1. In econaria unemployment, already at historical highs a year ago, has persistently risen over the last year, by a full percentage point in all. Meanwhile inflation has fallen, somewhat erratically, over the past year. The public authorities are revising down their growth forecasts and warning of the risk of recession in the econarian economy in the coming quarters.
A: Economic policy is too tight and should be made more expansionary or less restrictive.
B: Economic policy is set just right.
C: Economic policy is too loose and should be tightened.
I suspect that at least 90% of first year students would choose A – and probably wonder why economics has the reputation of being difficult.The remaining <10% fail the exam. Either they read at least some of the course material before taking the resit or they consider a change of career.
Now ponder today’s numbers for the euro area.
SEASONALLY ADJUSTED UNEMPLOYMENT RATES (%)
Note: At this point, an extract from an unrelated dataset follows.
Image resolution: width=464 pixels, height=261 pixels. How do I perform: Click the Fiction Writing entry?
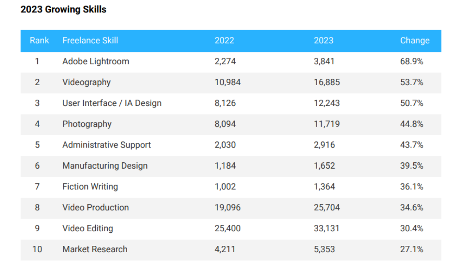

Oct 2011 – May 2012 Jun 2012 Jul 2012 Aug 2012 Sep 2012 Oct 2012
10.4 – 11.3 11.4 11.5 11.5 11.6 11.7
Euro area annual inflation (HICP), %
Nov 2011 – Jun 2012 Jul 2012 Aug 2012 Sep 2012 Oct 2012 Nov 2012
3.0 – 2.4 2.4 2.6 2.6 2.5 2.2
And then the recent forecasts by the public authorities:
European Commission euro area growth forecast (November): -0.4% (2012) and 0.1% (2013)
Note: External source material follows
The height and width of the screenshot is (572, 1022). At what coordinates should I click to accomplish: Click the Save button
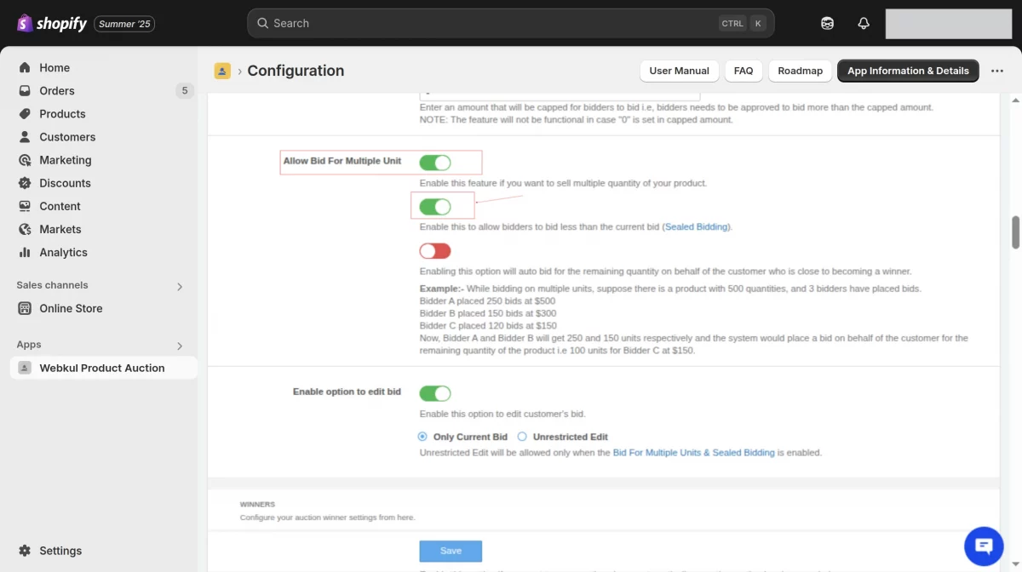coord(451,551)
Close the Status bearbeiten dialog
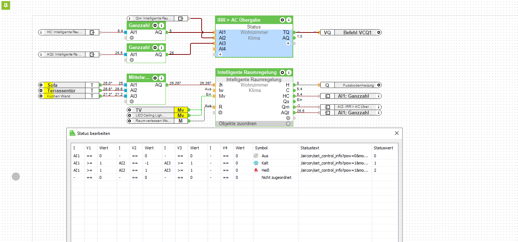 [397, 133]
OECD euro area growth forecast (November): -0.4% (2012) and -0.1% (2013)
Given that 90% of first year economics students would be of the view that economic situation described by these data implies a need for less restrictive or more expansionary policies, obviously the European Commission, in its Annual Growth Survey 2013 thinks that we are on the right track and the reform momentum must be continued:
The EU economy is slowly starting to emerge from the deepest financial and economic crisis in decades. However, although important action has already been taken and positive trends are beginning to emerge, we remain some distance from a recovery. To restore confidence and return to growth, it is essential that Member States maintain the reform momentum, and for this reason the Commission recommends focusing on the same five priorities that were identified in last year’s Survey:
The first of these priorities? Pursuing differentiated, growth-friendly fiscal consolidation…
The first AGS, for 2011, was an unmitigated disaster and played a central role in driving the austerity agenda across Europe. Its failure was predicted at the time. Alas, it seems little has been learned since. An alternative is urgently needed. Can a first year economics student please take over EU economic policy?